§ Task statement
An exact, word-for-word copy of the entries is required, beginning at the line that contains "The height and width of the screenshot is (600, 800)." and ending at the last line, both included.

§ The data
=====

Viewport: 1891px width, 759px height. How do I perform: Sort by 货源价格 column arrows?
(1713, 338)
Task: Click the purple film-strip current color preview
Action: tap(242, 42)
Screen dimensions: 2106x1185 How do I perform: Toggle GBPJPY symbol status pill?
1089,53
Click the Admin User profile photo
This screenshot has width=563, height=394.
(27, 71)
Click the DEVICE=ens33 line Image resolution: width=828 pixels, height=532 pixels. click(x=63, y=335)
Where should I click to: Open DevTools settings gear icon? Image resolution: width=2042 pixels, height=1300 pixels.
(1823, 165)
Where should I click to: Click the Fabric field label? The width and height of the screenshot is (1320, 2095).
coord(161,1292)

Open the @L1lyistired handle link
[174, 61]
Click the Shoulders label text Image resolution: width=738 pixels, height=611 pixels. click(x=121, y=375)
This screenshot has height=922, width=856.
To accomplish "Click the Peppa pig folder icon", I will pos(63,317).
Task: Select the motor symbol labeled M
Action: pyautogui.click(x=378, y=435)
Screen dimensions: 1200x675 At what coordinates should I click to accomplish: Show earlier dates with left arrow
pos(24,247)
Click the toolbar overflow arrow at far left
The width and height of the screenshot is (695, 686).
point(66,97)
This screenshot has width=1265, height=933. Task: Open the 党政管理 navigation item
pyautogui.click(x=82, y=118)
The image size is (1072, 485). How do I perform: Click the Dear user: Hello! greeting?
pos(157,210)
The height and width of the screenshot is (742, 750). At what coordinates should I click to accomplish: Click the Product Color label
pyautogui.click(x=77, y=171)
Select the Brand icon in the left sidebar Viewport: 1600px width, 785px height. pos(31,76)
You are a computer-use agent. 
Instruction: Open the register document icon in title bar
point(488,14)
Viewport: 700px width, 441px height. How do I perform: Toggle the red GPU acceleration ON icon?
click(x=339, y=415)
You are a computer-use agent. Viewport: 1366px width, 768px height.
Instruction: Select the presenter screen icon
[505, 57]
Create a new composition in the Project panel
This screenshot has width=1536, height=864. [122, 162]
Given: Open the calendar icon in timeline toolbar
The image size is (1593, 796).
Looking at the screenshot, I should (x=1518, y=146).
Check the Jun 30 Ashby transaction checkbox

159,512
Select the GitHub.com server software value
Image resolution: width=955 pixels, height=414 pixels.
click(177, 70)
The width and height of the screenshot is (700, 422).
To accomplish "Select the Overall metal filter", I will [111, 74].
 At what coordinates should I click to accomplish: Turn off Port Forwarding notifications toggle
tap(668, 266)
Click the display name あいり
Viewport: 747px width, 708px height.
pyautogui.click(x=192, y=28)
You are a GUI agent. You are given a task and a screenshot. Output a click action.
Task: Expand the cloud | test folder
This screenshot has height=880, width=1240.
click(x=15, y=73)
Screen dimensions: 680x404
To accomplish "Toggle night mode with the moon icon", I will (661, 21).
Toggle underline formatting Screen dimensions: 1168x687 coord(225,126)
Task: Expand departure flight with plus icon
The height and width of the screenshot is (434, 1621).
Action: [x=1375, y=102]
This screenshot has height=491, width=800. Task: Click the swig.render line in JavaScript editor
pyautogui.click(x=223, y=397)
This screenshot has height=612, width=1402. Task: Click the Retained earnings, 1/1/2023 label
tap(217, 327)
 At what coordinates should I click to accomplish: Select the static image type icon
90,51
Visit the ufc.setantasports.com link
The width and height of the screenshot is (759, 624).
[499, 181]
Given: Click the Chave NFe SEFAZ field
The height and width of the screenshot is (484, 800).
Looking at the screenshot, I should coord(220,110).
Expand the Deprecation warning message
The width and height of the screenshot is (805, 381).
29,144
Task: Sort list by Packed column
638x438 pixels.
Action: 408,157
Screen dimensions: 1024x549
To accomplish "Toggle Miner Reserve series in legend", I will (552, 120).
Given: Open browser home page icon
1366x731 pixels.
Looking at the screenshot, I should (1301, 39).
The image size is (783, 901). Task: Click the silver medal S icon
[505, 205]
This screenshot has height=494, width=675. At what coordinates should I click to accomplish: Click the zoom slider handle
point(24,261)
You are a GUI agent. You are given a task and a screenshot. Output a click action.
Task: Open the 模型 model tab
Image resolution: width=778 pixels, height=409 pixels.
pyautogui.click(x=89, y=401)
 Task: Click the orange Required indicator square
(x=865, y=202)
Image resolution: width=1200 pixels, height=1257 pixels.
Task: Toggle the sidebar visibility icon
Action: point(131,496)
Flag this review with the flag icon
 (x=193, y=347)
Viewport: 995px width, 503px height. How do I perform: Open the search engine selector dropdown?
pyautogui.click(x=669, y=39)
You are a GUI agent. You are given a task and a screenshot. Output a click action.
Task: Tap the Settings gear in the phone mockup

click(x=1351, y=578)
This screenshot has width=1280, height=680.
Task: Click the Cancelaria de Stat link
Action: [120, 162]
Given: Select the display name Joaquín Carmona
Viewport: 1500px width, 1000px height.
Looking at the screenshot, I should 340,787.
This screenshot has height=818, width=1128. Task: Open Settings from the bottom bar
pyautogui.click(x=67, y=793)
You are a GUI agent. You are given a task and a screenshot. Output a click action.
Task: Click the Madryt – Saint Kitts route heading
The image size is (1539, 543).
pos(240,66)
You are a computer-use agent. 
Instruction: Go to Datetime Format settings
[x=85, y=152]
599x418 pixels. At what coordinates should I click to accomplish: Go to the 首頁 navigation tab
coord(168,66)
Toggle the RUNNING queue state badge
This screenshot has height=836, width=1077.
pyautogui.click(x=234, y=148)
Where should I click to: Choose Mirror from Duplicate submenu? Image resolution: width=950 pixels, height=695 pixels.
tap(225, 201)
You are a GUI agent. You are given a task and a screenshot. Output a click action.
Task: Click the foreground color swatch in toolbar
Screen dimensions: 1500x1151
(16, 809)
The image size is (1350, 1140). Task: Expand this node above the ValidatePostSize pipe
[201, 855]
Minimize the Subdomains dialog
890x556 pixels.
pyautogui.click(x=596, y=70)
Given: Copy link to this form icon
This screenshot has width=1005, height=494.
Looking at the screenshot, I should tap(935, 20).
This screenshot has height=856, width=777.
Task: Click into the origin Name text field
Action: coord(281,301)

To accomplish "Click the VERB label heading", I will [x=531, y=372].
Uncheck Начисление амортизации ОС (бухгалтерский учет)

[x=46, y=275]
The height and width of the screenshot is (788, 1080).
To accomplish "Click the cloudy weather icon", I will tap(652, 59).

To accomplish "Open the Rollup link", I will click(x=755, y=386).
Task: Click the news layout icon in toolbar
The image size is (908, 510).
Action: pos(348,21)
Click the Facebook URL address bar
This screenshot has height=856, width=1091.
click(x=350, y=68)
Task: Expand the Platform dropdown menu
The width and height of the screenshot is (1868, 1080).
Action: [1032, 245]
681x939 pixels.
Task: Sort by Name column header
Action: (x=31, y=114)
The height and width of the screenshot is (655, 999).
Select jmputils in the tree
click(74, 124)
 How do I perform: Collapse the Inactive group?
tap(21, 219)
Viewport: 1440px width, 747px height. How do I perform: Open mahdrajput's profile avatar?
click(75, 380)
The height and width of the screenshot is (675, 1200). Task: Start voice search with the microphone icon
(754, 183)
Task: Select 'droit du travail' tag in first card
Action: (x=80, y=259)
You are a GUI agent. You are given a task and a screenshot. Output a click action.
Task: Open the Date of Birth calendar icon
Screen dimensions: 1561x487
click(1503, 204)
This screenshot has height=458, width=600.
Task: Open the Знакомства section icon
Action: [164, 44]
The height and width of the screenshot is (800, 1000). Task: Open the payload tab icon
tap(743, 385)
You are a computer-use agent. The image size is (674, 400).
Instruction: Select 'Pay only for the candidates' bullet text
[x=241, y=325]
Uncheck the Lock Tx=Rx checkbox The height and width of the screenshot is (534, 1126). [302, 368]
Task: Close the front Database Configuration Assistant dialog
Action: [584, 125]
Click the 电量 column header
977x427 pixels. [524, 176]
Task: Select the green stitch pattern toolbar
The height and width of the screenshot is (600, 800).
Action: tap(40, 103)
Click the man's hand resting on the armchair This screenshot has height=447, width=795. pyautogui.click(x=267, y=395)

=====

§ The answer
The height and width of the screenshot is (600, 800).
Action: tap(40, 103)
Click the man's hand resting on the armchair This screenshot has height=447, width=795. pyautogui.click(x=267, y=395)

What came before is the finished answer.